De acordo com o professor Gustavo Menezes, a Coordenadoria de Transformação e Inovação Tecnológica da UFMG (CT) entrou com o processo para obter a patente da formulação e o uso desses remédios no tratamento de doenças hepáticas. O próximo passo será buscar apoio financeiro e tecnológico da indústria farmacêutica para a realização de testes clínicos em humanos ; processo que poderá levar de cinco a 10 anos.

Grave
Com a descoberta, a ciência está trazendo à medicina a possibilidade de evitar a falência do fígado, quadro em que mais de 70% do órgão fica tomado e que, uma vez constatada, não traz outra alternativa ao doente senão o transplante. ;O estado do paciente com a falência hepática é grave. Há um custo enorme para o sistema de saúde, e, muitas vezes, a pessoa não é salva pelo transplante;, ressalta Menezes. Além disso, o procedimento poderá ser realizado até mesmo para o fígado que será transplantado, aumentando as chances de sucesso.
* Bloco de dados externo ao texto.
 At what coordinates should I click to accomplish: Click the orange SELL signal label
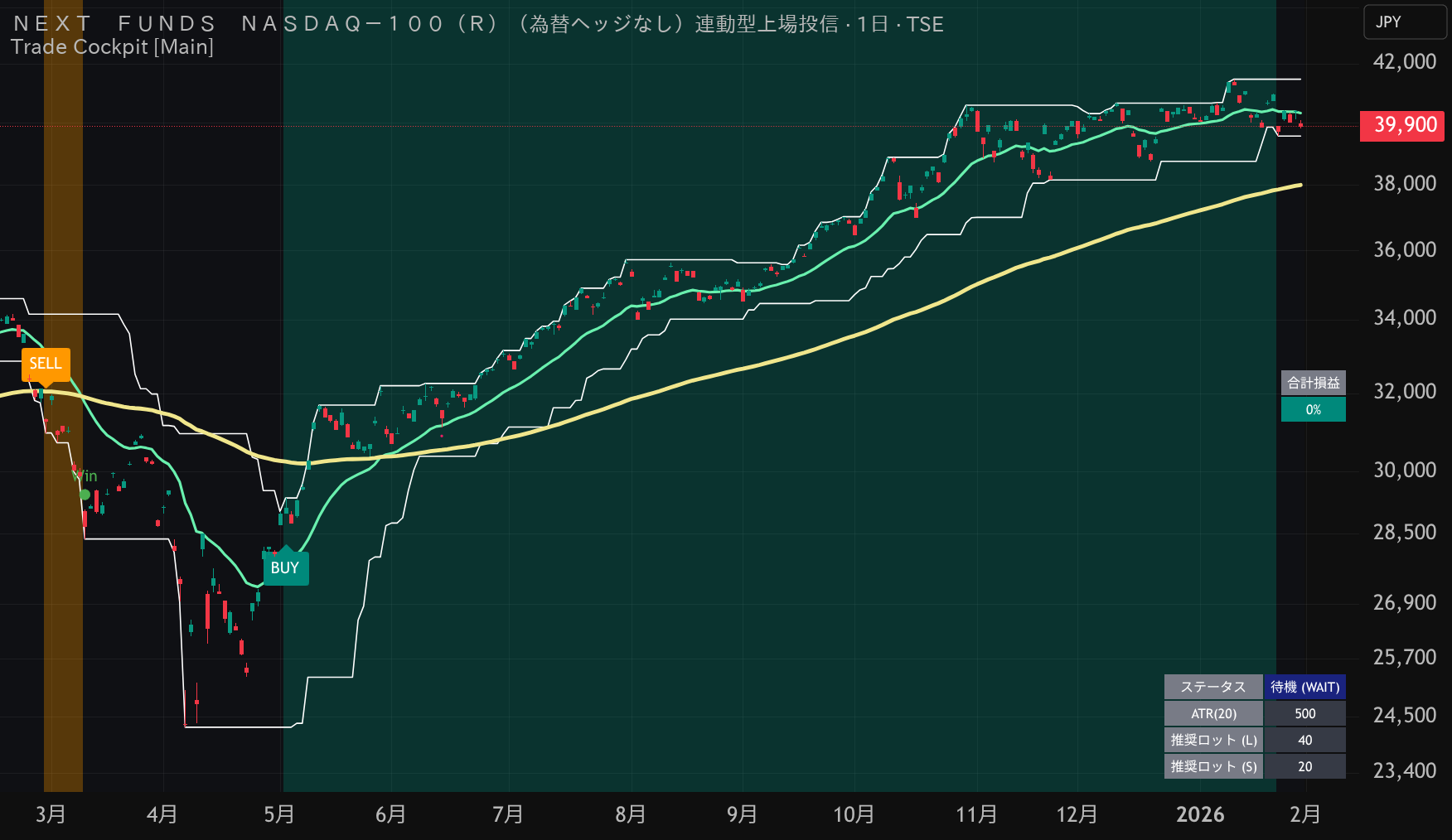coord(46,364)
Embora todo o trabalho tenha sido voltado para o fígado, o professor da UFMG diz que é possível a sua aplicação em outros órgãos. Até porque um problema hepático pode trazer reflexos para o resto do corpo, pois os produtos de células mortas liberados entram na circulação sanguínea e podem ativar o sistema imunológico em outros órgãos, como o pulmão, que tem vasos muito finos e cheios de leucócitos, que, ao serem ativados de forma errada, provocam sua destruição.


Engana-se quem pensa que o trabalho realizado na UFMG chegou ao fim. O próximo passo do grupo de cientistas é descobrir como e por que o DNA da célula morta se espalha nos vasos do fígado. O objetivo? Chegar a outro medicamento, que impeça a ocorrência do fenômeno.

Entenda o trabalho

; Problema
Como o sistema imunológico lida com a morte de células causada pela ingestão exagerada ou errônea de medicamentos?

; Objetivo
Criar alternativas para o tratamento de pacientes com doenças hepáticas, evitando a falência do fígado.

; Conclusão
Durante o processo de morte da célula pela ingestão de remédios, parte do DNA se acumula no fígado. O sistema imunológico reage para destruir esse DNA, mas junto, ataca células vivas, agravando a lesão.

; Procedimento
1. A equipe de imunobiofotônica da UFMG usou animais geneticamente modificados para que as células do sistema imunológico brilhassem, permitindo a visualização das células.

2. O primeiro passo foi visualizar o acúmulo hepático de material genético oriundo de células mortas (DNA) por meio não invasivo.

3. Em seguida, imagens do fígado do animal foram analisadas em alta resolução por microscopia intravital confocal.

4. Para elucidar ainda mais os mecanismos, foram isoladas células hepáticas (hepatócitos) e produzidas imagens do mesmo fenômeno in vitro.